* [Work task] Working from the data below, write out exactly the lines from its first through the line that contains "Analyst Briefings (772, 59)", both ends included and pictures omitted.

* [Information supplied]
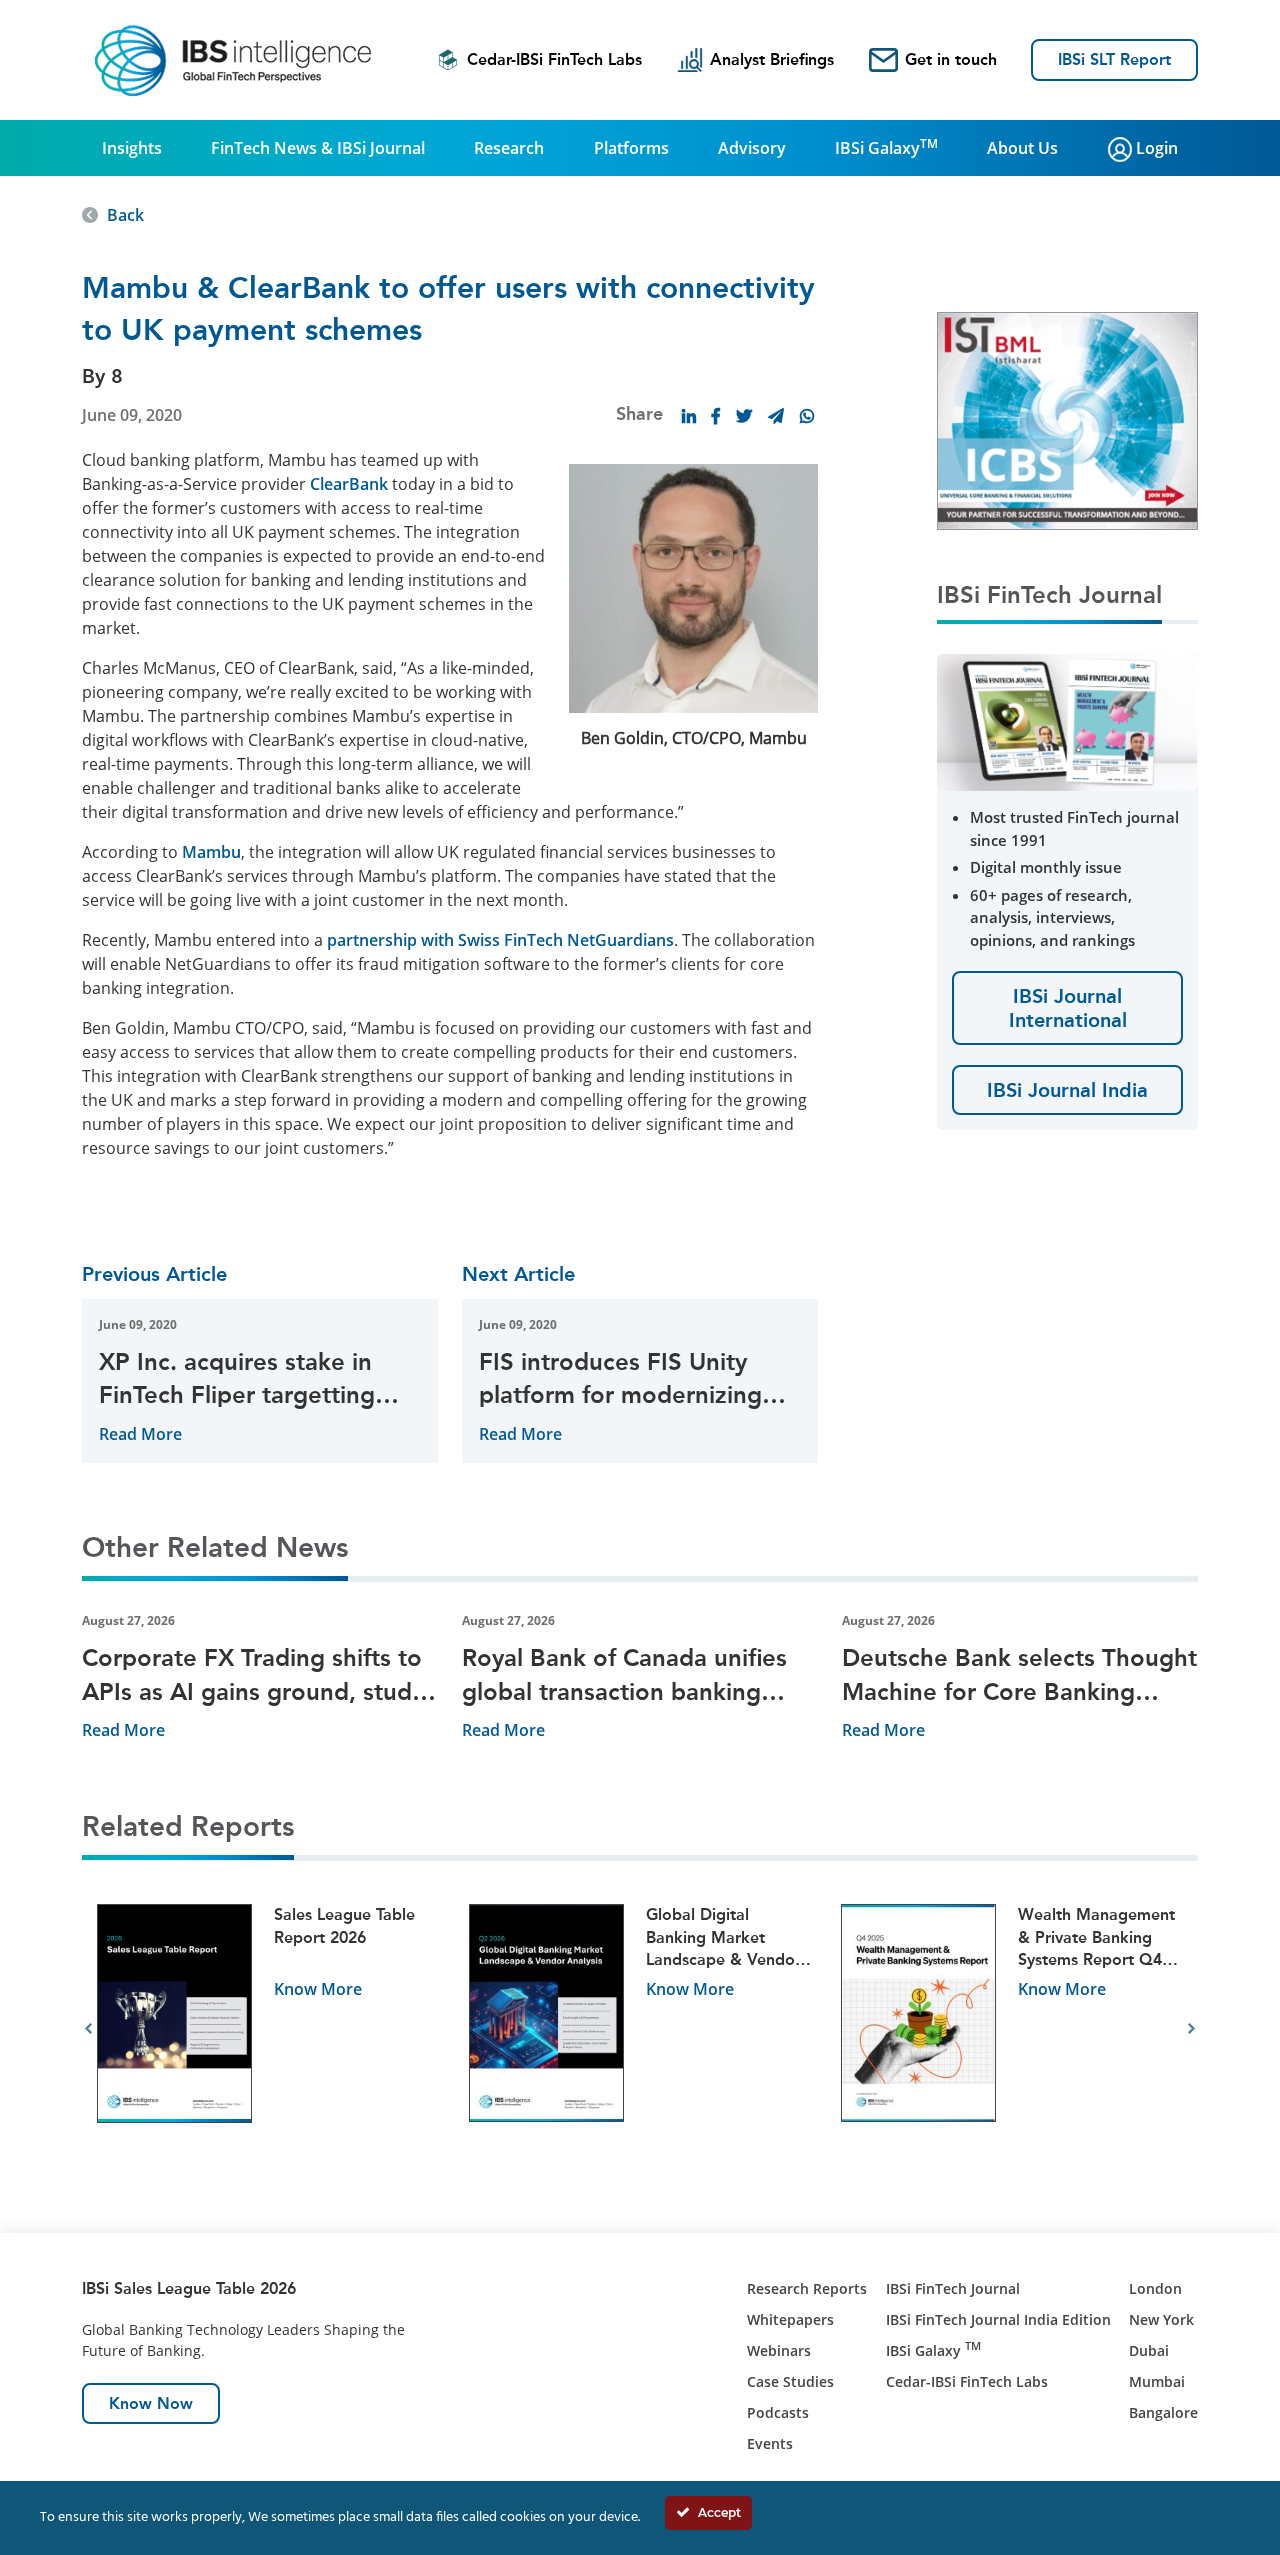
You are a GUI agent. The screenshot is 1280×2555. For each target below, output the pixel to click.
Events (770, 2443)
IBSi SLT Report (1114, 59)
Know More (318, 1989)
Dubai (1149, 2350)
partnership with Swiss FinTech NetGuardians (500, 940)
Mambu (211, 852)
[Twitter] (744, 416)
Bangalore (1163, 2412)
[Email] (776, 416)
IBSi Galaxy (886, 147)
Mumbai (1157, 2381)
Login (1155, 148)
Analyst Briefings (772, 59)
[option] (268, 2029)
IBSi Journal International (1068, 1008)
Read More (140, 1434)
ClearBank (349, 484)
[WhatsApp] (807, 416)
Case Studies (790, 2381)
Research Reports (807, 2288)
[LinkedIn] (689, 416)
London (1155, 2288)
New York (1161, 2319)
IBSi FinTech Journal (953, 2288)
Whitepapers (790, 2319)
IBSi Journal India (1067, 1090)
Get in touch (951, 59)
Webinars (779, 2350)
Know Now (151, 2403)
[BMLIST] (1067, 419)
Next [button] (1191, 2029)
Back (125, 215)
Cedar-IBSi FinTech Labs (554, 59)
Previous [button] (88, 2029)
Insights (132, 148)
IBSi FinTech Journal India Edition (998, 2319)
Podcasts (778, 2412)
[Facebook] (716, 416)
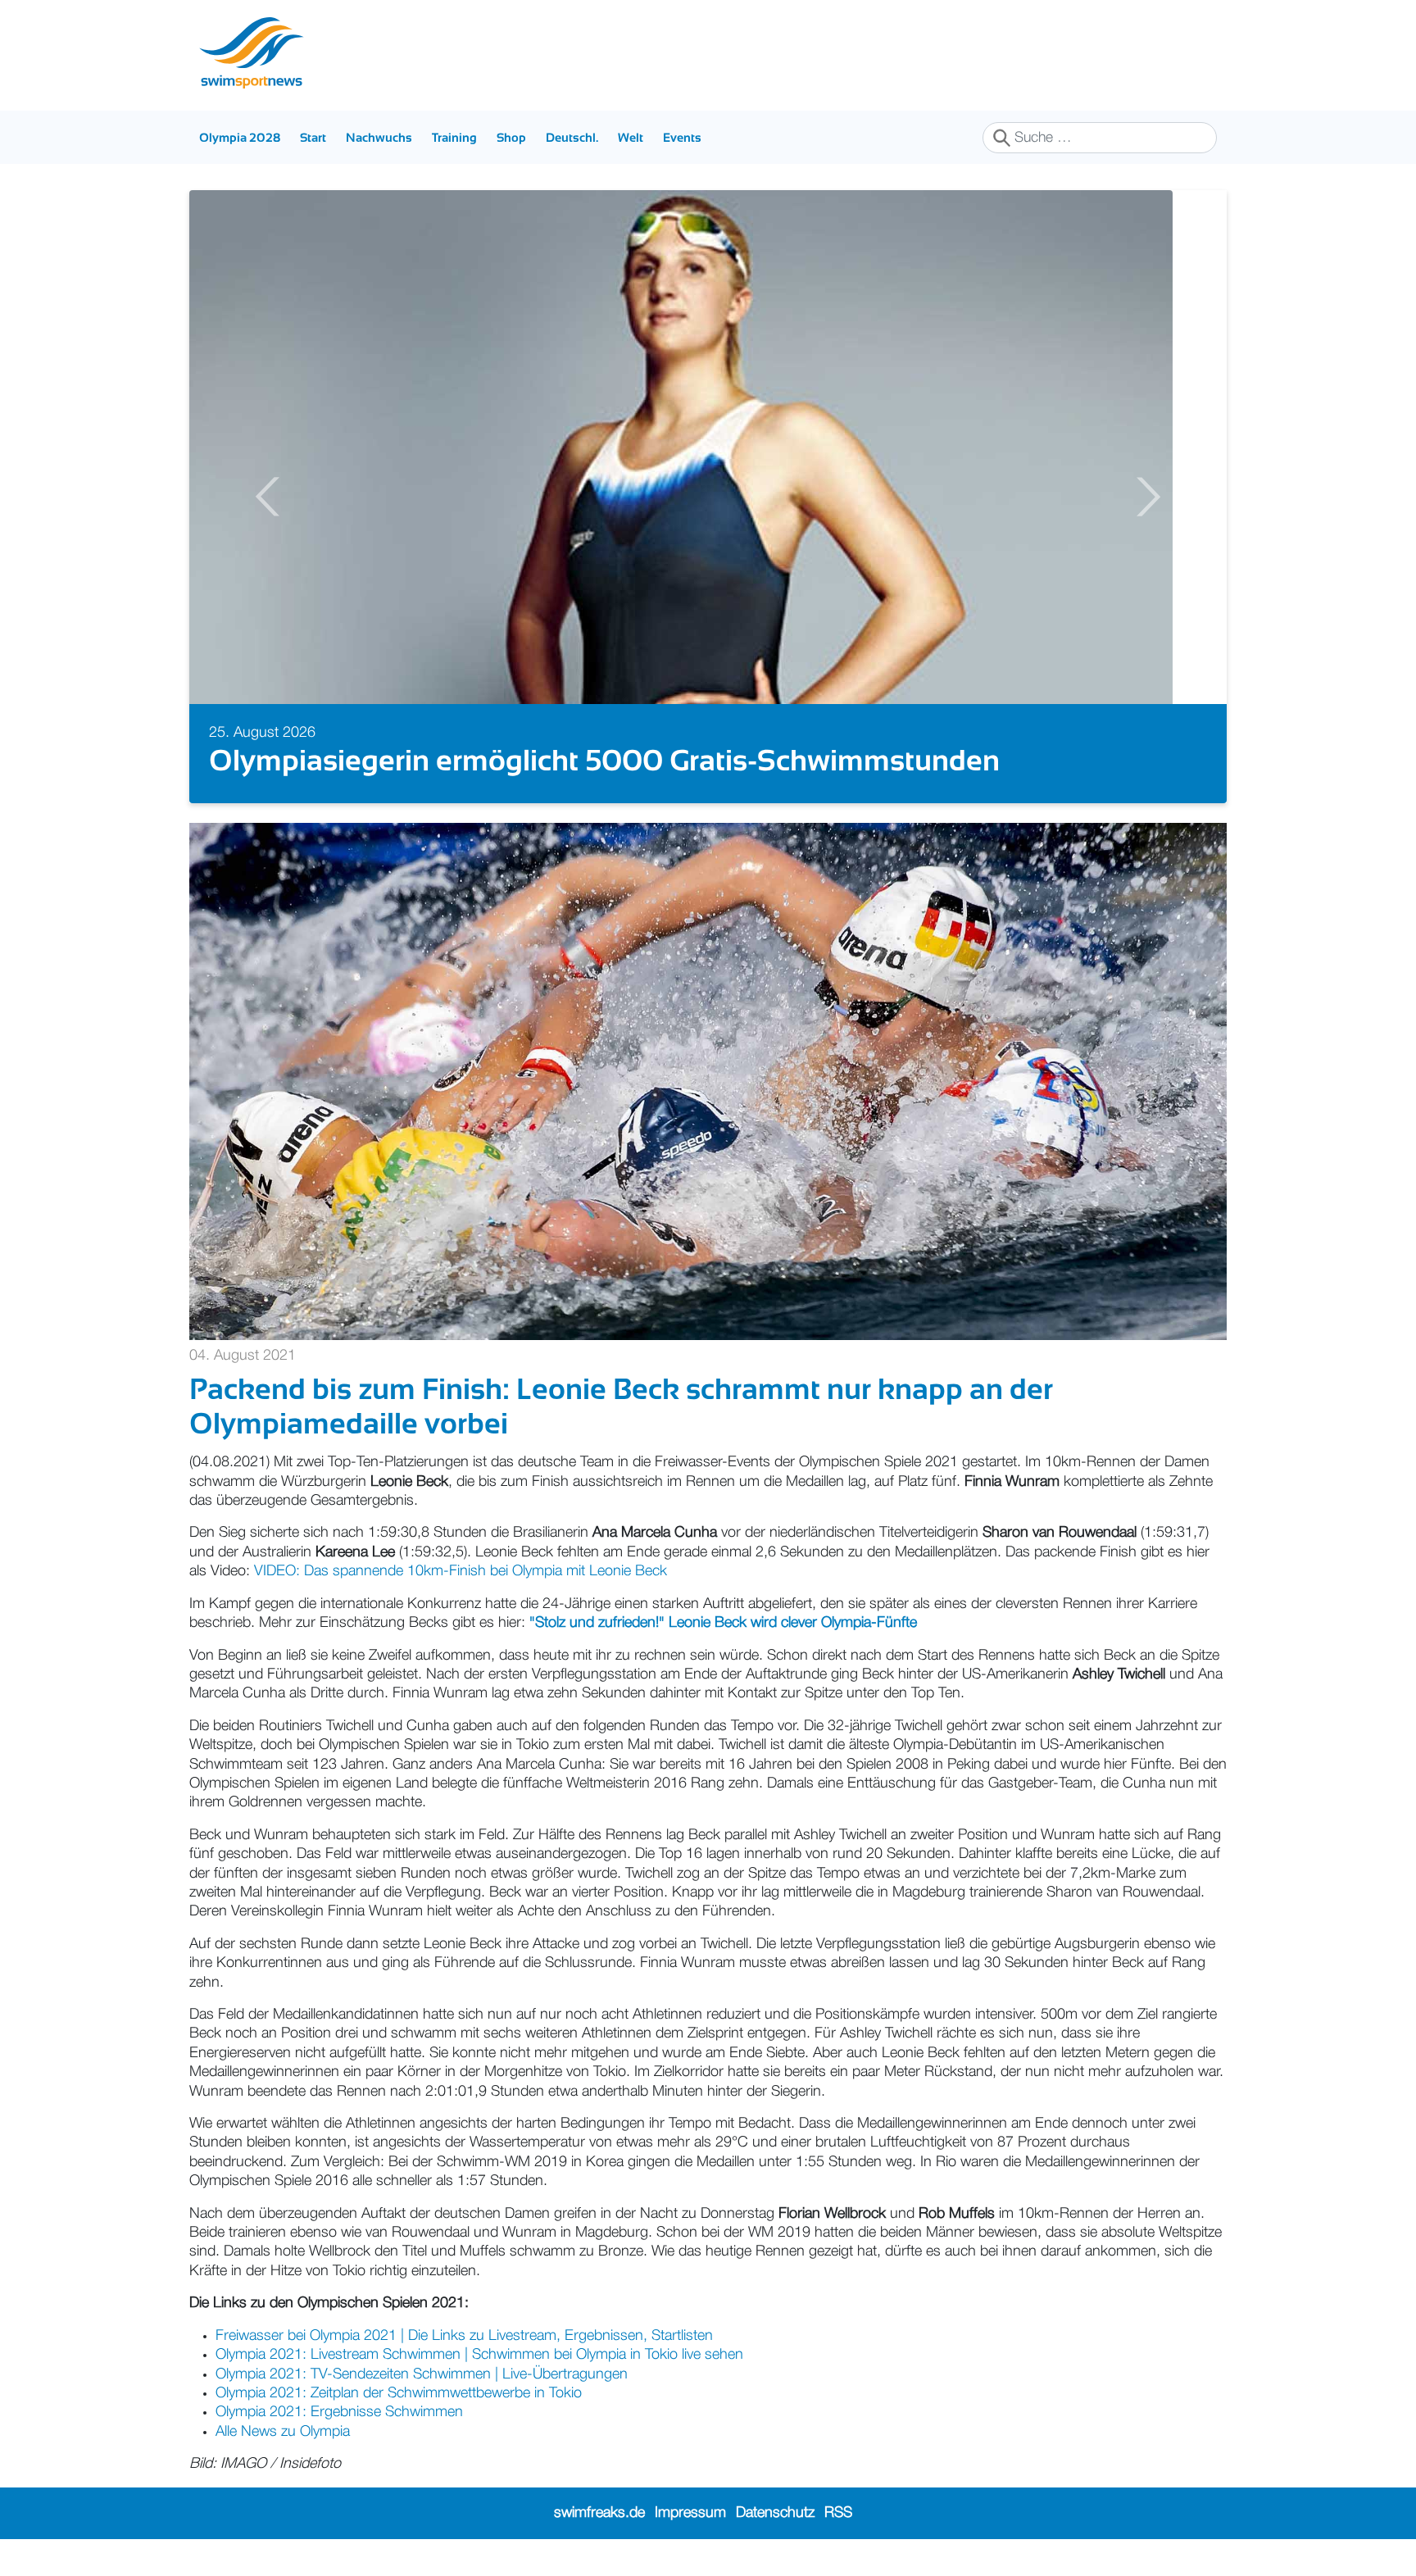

* [Output for this task]
You are a GUI agent. The screenshot is 1280×2555. For each target below, output the pixel to click.
Events (770, 2443)
IBSi SLT Report (1114, 59)
Know More (318, 1989)
Dubai (1149, 2350)
partnership with Swiss FinTech NetGuardians (500, 940)
Mambu (211, 852)
[Twitter] (744, 416)
Bangalore (1163, 2412)
[Email] (776, 416)
IBSi Galaxy (886, 147)
Mumbai (1157, 2381)
Login (1155, 148)
Analyst Briefings (772, 59)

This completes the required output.